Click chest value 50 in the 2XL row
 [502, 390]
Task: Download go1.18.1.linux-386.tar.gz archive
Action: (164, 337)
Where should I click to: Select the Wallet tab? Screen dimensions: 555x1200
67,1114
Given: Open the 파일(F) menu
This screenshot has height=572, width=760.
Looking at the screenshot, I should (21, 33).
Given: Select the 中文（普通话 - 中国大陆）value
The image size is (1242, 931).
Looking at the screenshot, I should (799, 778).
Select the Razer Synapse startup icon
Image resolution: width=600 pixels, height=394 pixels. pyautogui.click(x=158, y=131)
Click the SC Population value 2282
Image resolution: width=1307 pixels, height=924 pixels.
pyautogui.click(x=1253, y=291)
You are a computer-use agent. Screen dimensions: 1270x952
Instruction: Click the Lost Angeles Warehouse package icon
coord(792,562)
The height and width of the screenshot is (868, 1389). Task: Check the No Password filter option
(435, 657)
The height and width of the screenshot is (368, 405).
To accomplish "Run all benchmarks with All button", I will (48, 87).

*SHORT TASK*:
Gather every line of the data above that contains the string "height", and copy each one in full.

*ANSWER TO THE PROBLEM*:
This screenshot has height=572, width=760.
Image resolution: width=600 pixels, height=394 pixels. pyautogui.click(x=158, y=131)
Image resolution: width=1307 pixels, height=924 pixels.
The height and width of the screenshot is (868, 1389). Task: Check the No Password filter option
The height and width of the screenshot is (368, 405).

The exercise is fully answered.